═════ Supplied data ═════

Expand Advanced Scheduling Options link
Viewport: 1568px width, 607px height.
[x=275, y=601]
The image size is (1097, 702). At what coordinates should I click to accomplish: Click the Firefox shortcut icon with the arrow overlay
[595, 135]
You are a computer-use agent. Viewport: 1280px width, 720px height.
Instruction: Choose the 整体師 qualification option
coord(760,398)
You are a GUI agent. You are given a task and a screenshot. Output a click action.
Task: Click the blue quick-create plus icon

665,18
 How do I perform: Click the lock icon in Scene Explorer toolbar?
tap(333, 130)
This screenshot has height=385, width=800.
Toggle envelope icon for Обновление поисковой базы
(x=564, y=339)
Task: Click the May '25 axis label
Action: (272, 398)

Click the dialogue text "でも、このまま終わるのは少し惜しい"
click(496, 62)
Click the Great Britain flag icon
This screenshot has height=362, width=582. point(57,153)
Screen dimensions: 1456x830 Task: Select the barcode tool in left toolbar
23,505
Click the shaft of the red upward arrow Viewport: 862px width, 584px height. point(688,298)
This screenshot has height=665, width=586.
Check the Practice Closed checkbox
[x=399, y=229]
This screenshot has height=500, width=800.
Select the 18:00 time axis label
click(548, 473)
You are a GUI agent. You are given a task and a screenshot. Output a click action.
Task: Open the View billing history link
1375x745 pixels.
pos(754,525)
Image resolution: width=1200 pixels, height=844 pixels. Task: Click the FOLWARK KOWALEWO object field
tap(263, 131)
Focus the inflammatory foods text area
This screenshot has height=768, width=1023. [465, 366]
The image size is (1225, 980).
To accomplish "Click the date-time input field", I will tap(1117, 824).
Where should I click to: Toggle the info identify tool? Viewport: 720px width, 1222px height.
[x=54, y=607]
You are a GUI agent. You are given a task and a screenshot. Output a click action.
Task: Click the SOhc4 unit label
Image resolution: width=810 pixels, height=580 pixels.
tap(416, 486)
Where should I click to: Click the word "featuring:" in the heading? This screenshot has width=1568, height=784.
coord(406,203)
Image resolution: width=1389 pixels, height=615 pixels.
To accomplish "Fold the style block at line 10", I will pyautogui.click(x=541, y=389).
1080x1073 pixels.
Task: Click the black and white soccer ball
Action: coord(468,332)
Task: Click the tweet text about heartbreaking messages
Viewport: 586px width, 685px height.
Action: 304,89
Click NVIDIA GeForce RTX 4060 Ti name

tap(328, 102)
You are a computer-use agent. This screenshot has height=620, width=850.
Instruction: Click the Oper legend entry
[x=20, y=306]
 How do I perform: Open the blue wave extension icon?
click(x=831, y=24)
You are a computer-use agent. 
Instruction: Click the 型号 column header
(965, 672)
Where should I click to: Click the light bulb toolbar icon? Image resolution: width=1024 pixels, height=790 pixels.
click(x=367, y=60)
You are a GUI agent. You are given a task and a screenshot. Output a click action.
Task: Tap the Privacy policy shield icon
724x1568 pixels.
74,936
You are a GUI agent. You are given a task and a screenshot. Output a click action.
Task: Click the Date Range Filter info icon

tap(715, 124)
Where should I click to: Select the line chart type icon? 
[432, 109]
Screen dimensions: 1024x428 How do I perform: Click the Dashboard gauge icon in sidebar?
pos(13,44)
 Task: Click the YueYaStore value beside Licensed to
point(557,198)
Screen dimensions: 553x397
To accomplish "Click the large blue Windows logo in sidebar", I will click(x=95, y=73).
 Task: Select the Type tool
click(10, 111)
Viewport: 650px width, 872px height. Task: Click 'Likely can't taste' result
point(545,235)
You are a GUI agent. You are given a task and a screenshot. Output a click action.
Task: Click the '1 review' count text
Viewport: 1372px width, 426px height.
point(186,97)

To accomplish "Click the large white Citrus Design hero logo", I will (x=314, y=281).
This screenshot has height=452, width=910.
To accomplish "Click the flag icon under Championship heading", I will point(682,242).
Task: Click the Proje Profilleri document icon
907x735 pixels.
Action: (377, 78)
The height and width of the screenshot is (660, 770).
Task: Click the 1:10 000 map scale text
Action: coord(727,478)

═════

_Activity_
Could you write out every entry above exactly as it appears?

_Output of the exercise_
Expand Advanced Scheduling Options link
Viewport: 1568px width, 607px height.
[x=275, y=601]
The image size is (1097, 702). At what coordinates should I click to accomplish: Click the Firefox shortcut icon with the arrow overlay
[595, 135]
You are a computer-use agent. Viewport: 1280px width, 720px height.
Instruction: Choose the 整体師 qualification option
coord(760,398)
You are a GUI agent. You are given a task and a screenshot. Output a click action.
Task: Click the blue quick-create plus icon

665,18
 How do I perform: Click the lock icon in Scene Explorer toolbar?
tap(333, 130)
This screenshot has height=385, width=800.
Toggle envelope icon for Обновление поисковой базы
(x=564, y=339)
Task: Click the May '25 axis label
Action: (272, 398)

Click the dialogue text "でも、このまま終わるのは少し惜しい"
click(496, 62)
Click the Great Britain flag icon
This screenshot has height=362, width=582. point(57,153)
Screen dimensions: 1456x830 Task: Select the barcode tool in left toolbar
23,505
Click the shaft of the red upward arrow Viewport: 862px width, 584px height. point(688,298)
This screenshot has height=665, width=586.
Check the Practice Closed checkbox
[x=399, y=229]
This screenshot has height=500, width=800.
Select the 18:00 time axis label
click(548, 473)
You are a GUI agent. You are given a task and a screenshot. Output a click action.
Task: Open the View billing history link
1375x745 pixels.
pos(754,525)
Image resolution: width=1200 pixels, height=844 pixels. Task: Click the FOLWARK KOWALEWO object field
tap(263, 131)
Focus the inflammatory foods text area
This screenshot has height=768, width=1023. [465, 366]
The image size is (1225, 980).
To accomplish "Click the date-time input field", I will tap(1117, 824).
Where should I click to: Toggle the info identify tool? Viewport: 720px width, 1222px height.
[x=54, y=607]
You are a GUI agent. You are given a task and a screenshot. Output a click action.
Task: Click the SOhc4 unit label
Image resolution: width=810 pixels, height=580 pixels.
tap(416, 486)
Where should I click to: Click the word "featuring:" in the heading? This screenshot has width=1568, height=784.
coord(406,203)
Image resolution: width=1389 pixels, height=615 pixels.
To accomplish "Fold the style block at line 10", I will pyautogui.click(x=541, y=389).
1080x1073 pixels.
Task: Click the black and white soccer ball
Action: coord(468,332)
Task: Click the tweet text about heartbreaking messages
Viewport: 586px width, 685px height.
Action: 304,89
Click NVIDIA GeForce RTX 4060 Ti name

tap(328, 102)
You are a computer-use agent. This screenshot has height=620, width=850.
Instruction: Click the Oper legend entry
[x=20, y=306]
 How do I perform: Open the blue wave extension icon?
click(x=831, y=24)
You are a computer-use agent. 
Instruction: Click the 型号 column header
(965, 672)
Where should I click to: Click the light bulb toolbar icon? Image resolution: width=1024 pixels, height=790 pixels.
click(x=367, y=60)
You are a GUI agent. You are given a task and a screenshot. Output a click action.
Task: Tap the Privacy policy shield icon
724x1568 pixels.
74,936
You are a GUI agent. You are given a task and a screenshot. Output a click action.
Task: Click the Date Range Filter info icon

tap(715, 124)
Where should I click to: Select the line chart type icon? 
[432, 109]
Screen dimensions: 1024x428 How do I perform: Click the Dashboard gauge icon in sidebar?
pos(13,44)
 Task: Click the YueYaStore value beside Licensed to
point(557,198)
Screen dimensions: 553x397
To accomplish "Click the large blue Windows logo in sidebar", I will click(x=95, y=73).
 Task: Select the Type tool
click(10, 111)
Viewport: 650px width, 872px height. Task: Click 'Likely can't taste' result
point(545,235)
You are a GUI agent. You are given a task and a screenshot. Output a click action.
Task: Click the '1 review' count text
Viewport: 1372px width, 426px height.
point(186,97)

To accomplish "Click the large white Citrus Design hero logo", I will (x=314, y=281).
This screenshot has height=452, width=910.
To accomplish "Click the flag icon under Championship heading", I will point(682,242).
Task: Click the Proje Profilleri document icon
907x735 pixels.
Action: (377, 78)
The height and width of the screenshot is (660, 770).
Task: Click the 1:10 000 map scale text
Action: coord(727,478)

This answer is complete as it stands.